Yay! I finally met someone that I had been worshiping with for 10 years! That's not embarrassing. That's knowing my church family!

So when we had to up and move to Suburbia -- oye with the starting over looking for churches! It's just so hard.

Here is the article that came from my rant about that.

In short, my portion says that of course, NOW we have "shake and bake" (a term not original to me, but my friend LOVES it that her moniker for the forced time of greeting in church made it into the Christian Chronicle) and people will slap a smile on their face THEN and greet you -- but I can think of several churches we visited where our family very awkwardly stood and chatted with each other while the people around us heartily greeted the people they already knew... and said nothing to us.

People... it isn't hard: do you recognize that face? No? Then introduce yourself!

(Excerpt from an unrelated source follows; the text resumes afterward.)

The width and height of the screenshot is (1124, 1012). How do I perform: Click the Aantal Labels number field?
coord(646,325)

I had someone say to me: "But that's just in your and Troy's nature..."

Uh, NO! It is not! My nature is to sit and study my cuticles and the pattern on the carpet. I am the definition of an introvert and am really good sitting there. However, my nature IS compassionate, and I know what it feels like to walk into a church and feel like NO ONE cares that you came or went. And it feels really crappy. And heaven forbid anyone feel that way with me sitting looking at my cuticles.

So I reach beyond my nature, extend my hand, and say: "Hi! I'm Sarah! I'm not sure we've met...?"

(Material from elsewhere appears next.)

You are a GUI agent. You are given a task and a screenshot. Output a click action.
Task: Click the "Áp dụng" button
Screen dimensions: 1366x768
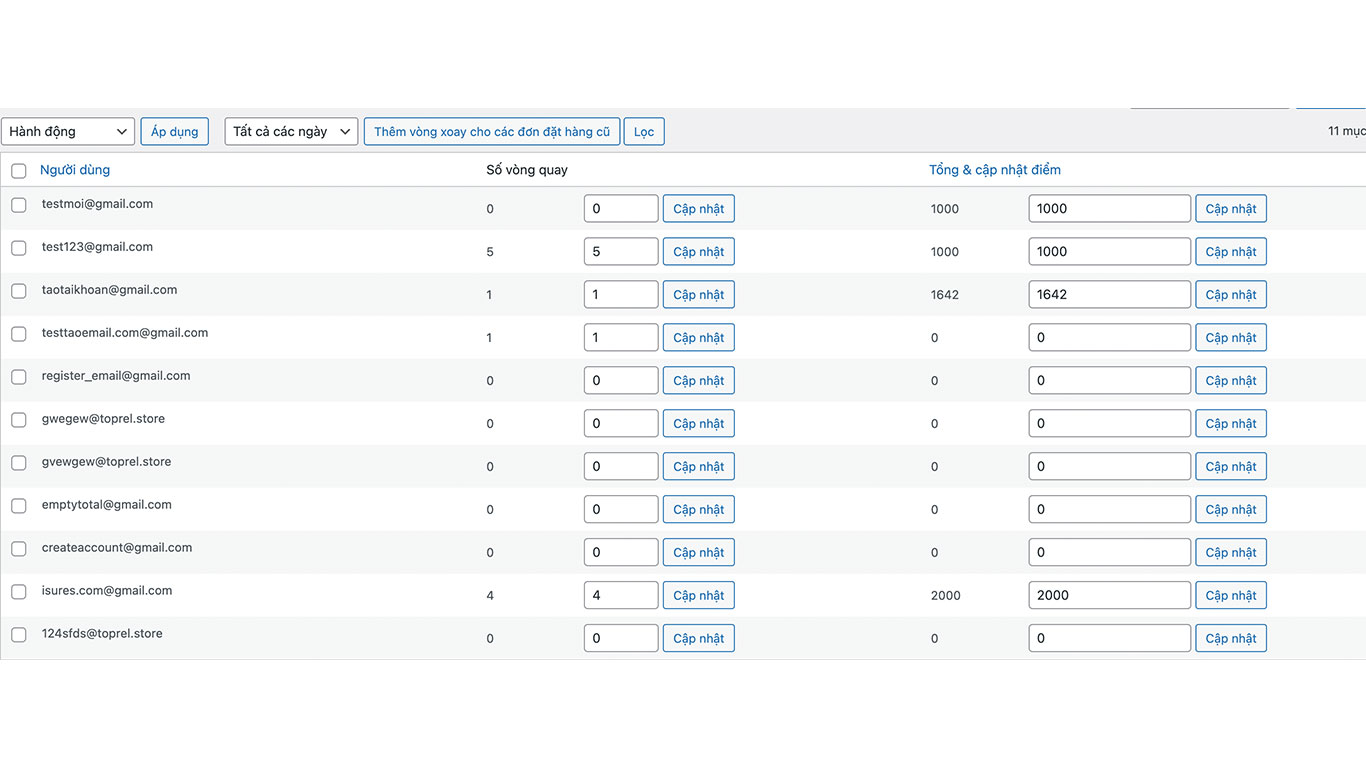(174, 131)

Now, time for true confessions:

A guy at church was kidding me about that article... yes the one where I complained that no one talked to us at church. As he's talking to me, I'm finding my way to my seat, stepping over a lady I don't recognize. He and I chat about our various experiences with such churches right up until church starts. At the end of church, several of us went up to pray with a family that was leaving to do mission work. I stepped over lady again to get out. At the end of the prayer, I turned and tried to get to her... but she and her daughter were hurrying out the door.

I am fairly certain not one person in that room spoke to her. While I sat next to her talking about that article where I complained about unfriendly churches.

That, boys and girls, is what is known as irony...

And I feel horrible.

However, I have to remind myself: there were 200 people in that room. SOMEONE could have stuck out a hand and said, "Hello! My name is...." But I'm fairly certain no one did. And I doubt we will get a second chance to say hello to her.

“Do not forget to show hospitality to strangers, for by so doing some people have shown hospitality to angels without knowing.” Hebrews 13:2

3 comments:

dad said...

This is a great piece of writing! That sound you hear are hundreds of people reacting to their toes being stepped on!

Thebrackeens said...

Ugh!!! After moving twice, and prior to that going to RHCC (ha...no one there knows ANYONE), I have SO much experience with this. Hate it!!!! This happened at several churches in PA and every. single. church. we visited here, except the one where we currently attend, which had about 5 people introduce themselves each of the first few times we visited. The attendance at our church is about 120. Yes, so visitors stick out like a sore thumb, but you know what? That's how it should be. We should KNOW when they walk in. Now, before I get too excited about small churches...because I really do think ours is one of the friendliest churches I've ever attended... Small churches have their own problems. And this is not the time or the place...but in this one thing...we excel and I believe it's because of our small size and desire to make everyone feel welcomed. Thanks for your heart. The reminder is good for us all. We remember that feeling, and remembering it is what will help us prevent others from feeling it.

Thebrackeens said...

And I also felt that way at those big churches in that small town. And that's why I never went to them...even though "everyone else" did.